Here's a very simplified example where I'd like the persistent variable inside my object class to persist across parfor iterations called by another method in the class:
classdef example
methods(Static)
function output = parforFun(n)
output = cell(n,1);
parfor x = 1:n
output{x} = example.persistentFun;
% Do something with output (not shown here)
end
output = cell2mat(output); % Ideally, every index of "output" is identical
end
function output = persistentFun
% Return the persistent variable myConstant
persistent myConstant
if isempty(myConstant)
myConstant = rand; % Define the term. Real code involves calling web service.
end
output = myConstant;
end
end
end
Why do this, you ask? In my real application, "example" is a web service class I created. I'm getting an authentication token to a web service in persistentFun so I don't want each worker to ask for its own authentication token. ***Importantly, I can't move the persistentFun call before the parfor and then distribute the token, because the token expires periodically and may expire while my parfor is running. Therefore, I want to call PersistentFun inside the parfor and not before, then let persistentFun determine when to request a new token and distribute to all workers. Also, I'd like to avoid the clunky hack of writing the token to a file and then fetching it, if possible.
Back to the example....
Now call output = example.parforFun(5) and see if the value of output is different for every index, which would indicate each parfor is using a different value for persistent myConstant.

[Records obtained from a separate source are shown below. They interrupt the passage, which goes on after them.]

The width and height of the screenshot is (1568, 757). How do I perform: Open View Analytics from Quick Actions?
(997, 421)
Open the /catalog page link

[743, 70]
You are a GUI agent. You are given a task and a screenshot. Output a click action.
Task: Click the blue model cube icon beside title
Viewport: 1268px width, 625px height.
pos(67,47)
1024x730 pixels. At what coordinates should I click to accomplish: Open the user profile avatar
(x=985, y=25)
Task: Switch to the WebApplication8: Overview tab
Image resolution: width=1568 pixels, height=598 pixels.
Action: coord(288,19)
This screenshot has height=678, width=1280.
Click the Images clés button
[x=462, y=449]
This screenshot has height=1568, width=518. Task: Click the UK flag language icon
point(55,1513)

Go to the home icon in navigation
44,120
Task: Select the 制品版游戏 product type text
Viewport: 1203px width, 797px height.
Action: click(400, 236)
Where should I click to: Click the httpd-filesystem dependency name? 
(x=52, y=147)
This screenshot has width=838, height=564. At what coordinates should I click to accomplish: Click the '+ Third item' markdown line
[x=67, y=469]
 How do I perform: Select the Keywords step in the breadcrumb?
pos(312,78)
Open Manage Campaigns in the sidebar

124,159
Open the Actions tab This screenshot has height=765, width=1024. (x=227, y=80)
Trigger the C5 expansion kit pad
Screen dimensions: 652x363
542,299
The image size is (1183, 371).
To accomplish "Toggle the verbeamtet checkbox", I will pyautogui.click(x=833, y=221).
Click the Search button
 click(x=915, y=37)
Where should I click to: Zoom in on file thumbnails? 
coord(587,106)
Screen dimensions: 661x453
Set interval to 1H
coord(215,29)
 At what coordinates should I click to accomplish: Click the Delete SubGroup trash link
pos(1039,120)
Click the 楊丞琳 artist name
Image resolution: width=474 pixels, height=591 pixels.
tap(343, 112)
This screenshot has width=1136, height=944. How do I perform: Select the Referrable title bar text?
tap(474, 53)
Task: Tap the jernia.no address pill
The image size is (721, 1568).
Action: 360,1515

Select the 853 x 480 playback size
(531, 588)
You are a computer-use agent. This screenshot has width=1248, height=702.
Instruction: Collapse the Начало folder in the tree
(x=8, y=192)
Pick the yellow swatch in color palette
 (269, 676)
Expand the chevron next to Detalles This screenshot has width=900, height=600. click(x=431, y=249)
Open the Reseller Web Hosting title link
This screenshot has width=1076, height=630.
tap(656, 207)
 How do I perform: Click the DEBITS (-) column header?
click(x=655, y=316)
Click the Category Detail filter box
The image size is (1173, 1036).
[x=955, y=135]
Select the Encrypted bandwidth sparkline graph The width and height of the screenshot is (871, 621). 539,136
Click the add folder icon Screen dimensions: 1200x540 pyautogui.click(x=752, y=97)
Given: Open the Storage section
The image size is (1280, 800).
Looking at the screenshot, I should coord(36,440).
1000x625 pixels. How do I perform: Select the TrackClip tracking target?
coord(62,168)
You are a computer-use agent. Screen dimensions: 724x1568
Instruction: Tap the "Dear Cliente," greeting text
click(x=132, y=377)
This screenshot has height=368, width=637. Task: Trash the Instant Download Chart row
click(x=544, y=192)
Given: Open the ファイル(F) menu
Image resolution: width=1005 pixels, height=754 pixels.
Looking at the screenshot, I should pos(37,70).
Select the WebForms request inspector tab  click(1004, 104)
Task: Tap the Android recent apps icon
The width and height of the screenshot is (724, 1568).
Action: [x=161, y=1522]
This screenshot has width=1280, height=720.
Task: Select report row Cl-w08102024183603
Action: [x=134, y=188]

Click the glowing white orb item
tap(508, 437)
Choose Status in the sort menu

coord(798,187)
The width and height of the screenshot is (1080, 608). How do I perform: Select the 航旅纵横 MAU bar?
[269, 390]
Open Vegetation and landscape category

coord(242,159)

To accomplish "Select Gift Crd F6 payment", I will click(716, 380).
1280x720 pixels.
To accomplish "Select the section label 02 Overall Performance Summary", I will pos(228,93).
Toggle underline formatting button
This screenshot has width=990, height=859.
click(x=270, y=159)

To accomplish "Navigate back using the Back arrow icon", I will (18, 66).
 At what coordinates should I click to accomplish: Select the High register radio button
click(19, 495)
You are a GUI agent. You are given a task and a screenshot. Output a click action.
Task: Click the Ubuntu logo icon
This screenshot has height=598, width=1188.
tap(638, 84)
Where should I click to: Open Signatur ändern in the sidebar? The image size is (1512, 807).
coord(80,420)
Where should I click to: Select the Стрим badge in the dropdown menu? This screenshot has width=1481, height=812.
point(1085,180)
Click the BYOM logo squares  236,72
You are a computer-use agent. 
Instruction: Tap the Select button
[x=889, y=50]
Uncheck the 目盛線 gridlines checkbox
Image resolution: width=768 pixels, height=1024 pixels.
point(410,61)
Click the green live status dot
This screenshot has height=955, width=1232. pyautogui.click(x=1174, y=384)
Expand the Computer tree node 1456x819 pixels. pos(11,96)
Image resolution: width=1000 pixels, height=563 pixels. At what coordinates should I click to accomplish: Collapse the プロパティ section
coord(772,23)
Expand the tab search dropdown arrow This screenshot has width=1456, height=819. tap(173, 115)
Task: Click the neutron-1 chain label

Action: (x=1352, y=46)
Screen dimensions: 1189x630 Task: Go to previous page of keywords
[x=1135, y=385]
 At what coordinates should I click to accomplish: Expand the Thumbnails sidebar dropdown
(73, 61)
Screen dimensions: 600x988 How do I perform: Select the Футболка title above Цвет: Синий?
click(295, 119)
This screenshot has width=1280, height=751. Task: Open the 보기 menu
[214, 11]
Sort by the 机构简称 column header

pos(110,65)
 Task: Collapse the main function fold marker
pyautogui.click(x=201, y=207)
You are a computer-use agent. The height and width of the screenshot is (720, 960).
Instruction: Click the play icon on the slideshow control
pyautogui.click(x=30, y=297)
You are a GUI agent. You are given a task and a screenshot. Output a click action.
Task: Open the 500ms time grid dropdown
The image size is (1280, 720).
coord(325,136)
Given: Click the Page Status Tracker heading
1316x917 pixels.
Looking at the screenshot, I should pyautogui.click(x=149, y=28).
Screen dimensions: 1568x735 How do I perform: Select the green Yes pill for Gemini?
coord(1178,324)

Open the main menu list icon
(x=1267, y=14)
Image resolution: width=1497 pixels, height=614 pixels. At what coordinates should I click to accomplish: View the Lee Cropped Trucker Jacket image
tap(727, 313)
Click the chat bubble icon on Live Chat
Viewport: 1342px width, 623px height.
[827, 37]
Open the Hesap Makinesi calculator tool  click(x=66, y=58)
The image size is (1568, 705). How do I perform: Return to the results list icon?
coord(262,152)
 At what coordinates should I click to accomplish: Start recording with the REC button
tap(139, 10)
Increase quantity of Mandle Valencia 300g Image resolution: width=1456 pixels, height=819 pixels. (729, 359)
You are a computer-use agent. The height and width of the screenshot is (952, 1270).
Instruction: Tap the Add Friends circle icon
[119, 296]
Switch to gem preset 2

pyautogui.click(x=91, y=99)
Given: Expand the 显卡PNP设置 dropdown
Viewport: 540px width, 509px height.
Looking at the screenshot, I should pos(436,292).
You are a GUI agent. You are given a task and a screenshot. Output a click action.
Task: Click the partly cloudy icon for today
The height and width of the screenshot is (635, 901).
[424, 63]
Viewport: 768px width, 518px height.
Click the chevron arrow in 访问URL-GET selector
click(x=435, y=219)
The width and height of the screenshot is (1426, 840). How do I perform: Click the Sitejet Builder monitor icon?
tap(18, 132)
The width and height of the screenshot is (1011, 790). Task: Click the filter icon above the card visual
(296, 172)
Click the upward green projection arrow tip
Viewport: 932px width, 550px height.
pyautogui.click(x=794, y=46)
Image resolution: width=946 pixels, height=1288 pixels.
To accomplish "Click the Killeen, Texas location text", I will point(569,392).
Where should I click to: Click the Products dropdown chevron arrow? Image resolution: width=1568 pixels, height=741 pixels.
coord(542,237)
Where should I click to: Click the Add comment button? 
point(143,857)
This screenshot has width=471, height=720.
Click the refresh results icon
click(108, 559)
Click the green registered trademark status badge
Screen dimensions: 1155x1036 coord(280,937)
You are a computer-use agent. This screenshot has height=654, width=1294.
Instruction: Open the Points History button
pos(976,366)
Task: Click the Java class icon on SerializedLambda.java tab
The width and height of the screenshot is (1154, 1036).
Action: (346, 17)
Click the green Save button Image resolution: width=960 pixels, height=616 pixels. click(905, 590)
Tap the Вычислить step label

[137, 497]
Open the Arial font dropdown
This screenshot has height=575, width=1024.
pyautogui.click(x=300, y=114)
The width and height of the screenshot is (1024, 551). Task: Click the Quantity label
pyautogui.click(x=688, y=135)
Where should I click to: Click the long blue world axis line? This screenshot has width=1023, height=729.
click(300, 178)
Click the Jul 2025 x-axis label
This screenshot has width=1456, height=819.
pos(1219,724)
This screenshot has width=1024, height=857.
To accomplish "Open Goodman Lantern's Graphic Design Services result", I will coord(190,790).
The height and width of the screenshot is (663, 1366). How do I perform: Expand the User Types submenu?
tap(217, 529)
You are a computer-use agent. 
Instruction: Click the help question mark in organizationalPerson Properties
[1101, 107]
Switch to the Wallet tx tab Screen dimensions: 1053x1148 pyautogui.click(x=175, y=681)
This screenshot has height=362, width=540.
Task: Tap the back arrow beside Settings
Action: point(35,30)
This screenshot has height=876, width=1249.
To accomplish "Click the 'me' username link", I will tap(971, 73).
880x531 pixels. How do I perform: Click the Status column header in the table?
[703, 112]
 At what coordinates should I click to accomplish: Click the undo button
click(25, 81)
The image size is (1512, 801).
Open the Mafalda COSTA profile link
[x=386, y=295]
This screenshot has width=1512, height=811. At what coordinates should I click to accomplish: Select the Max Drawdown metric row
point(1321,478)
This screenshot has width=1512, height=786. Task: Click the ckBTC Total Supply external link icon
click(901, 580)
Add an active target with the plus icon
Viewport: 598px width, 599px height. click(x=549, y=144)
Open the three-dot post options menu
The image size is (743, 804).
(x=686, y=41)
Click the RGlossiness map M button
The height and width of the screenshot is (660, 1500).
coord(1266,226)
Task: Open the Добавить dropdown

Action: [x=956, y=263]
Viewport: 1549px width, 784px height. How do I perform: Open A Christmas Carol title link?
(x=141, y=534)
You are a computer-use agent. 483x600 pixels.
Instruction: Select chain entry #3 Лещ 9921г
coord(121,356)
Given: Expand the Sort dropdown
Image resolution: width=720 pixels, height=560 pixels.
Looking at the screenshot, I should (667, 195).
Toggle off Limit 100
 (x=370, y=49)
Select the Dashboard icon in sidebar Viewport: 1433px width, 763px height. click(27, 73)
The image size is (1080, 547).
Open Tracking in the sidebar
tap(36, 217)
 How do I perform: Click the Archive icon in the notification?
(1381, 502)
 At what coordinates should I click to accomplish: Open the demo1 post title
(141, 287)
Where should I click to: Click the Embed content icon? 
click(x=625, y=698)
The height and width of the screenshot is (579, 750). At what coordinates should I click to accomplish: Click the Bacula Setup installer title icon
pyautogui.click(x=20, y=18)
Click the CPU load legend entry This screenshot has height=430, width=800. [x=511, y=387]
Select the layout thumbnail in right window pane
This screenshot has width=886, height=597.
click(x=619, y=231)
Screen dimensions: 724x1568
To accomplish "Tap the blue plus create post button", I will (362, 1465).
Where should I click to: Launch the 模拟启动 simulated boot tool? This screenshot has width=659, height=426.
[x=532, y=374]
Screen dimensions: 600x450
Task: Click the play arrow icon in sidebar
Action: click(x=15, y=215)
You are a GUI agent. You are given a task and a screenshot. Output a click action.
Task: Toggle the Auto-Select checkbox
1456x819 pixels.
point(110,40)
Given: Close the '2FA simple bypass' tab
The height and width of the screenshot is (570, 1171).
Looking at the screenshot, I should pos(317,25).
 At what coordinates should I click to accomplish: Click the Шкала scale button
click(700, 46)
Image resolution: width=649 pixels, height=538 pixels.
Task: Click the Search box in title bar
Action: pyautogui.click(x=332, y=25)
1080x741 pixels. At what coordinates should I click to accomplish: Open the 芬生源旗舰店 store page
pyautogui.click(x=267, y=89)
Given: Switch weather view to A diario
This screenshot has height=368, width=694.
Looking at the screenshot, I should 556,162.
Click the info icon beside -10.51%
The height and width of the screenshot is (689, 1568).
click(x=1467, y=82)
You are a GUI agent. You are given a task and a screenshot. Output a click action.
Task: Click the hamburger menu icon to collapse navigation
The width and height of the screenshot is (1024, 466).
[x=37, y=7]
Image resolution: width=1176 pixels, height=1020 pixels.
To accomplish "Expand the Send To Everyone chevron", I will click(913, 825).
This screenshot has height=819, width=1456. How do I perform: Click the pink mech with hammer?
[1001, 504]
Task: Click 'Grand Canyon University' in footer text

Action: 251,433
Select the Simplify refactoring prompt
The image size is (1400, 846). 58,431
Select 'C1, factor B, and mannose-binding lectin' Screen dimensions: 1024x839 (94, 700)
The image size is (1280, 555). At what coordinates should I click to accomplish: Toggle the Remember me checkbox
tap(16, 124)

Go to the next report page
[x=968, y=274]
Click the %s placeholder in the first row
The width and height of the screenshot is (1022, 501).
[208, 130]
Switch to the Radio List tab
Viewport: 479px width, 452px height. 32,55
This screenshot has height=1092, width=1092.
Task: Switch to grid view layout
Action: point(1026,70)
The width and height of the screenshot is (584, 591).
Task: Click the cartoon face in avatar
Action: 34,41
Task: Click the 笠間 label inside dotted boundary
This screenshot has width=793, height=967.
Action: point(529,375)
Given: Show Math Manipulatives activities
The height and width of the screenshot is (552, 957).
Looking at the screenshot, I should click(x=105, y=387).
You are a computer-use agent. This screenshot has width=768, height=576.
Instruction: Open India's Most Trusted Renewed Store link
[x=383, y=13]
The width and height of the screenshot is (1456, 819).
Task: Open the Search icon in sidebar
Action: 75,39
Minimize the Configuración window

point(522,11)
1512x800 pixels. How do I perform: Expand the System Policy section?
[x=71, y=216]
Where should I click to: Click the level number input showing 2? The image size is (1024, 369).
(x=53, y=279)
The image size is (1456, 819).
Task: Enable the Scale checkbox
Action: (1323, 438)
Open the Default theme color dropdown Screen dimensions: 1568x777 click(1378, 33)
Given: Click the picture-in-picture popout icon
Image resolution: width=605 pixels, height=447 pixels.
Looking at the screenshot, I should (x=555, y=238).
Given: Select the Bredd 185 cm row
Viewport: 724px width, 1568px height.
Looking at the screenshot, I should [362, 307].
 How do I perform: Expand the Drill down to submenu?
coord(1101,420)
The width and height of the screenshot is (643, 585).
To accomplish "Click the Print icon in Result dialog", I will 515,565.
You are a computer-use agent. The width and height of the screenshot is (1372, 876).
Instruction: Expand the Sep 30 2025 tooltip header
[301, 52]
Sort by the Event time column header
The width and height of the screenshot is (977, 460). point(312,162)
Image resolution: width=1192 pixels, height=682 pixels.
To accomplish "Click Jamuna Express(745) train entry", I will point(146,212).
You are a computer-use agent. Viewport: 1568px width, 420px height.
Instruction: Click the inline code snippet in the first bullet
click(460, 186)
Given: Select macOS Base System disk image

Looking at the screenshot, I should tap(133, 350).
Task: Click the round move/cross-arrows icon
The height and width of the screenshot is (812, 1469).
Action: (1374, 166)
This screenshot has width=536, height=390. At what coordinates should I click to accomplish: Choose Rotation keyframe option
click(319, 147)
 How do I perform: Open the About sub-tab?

output = example.parforFun(5)
output =
0.350625385914416
1.91633571411975
1.85656023059334
1.17686837315114
4.30311363531808
You can see that the persistent "myConstant" changes between parfor calls when I would like for it to be constant. Of course, if you set a large enough input value (approaching or greater than number of workers) then you start to see repeating values, which indicates that each worker is starting to get called more than once and is retrieving its persistent variable.
By the way, the idea of putting into a separate file (i.e. creating a @example folder, adding to path, and putting everything in there) and using "addAttachedFiles(gcp,{'persistentFun.m'})" doesn't seem to resolve this issue.
I'm not seeing an obvious way to do this without writing the token to a file and then reading, but I'd like to avoid this. Any ideas?
Thanks,
Paul S
  2 Comments
Walter Roberson
Walter Roberson on 3 Sep 2019
I suggest using parfeval() to dispatch workers and parfEvalOnAll to update the tokens.
Paul Shoemaker
Paul Shoemaker on 3 Sep 2019
Walter,
Could you please elaborate just a bit on this recommendation? I don't want you to write my code for me, but I've never used either of these and I'm struggling to get something workable despite researching them and fiddling with my code.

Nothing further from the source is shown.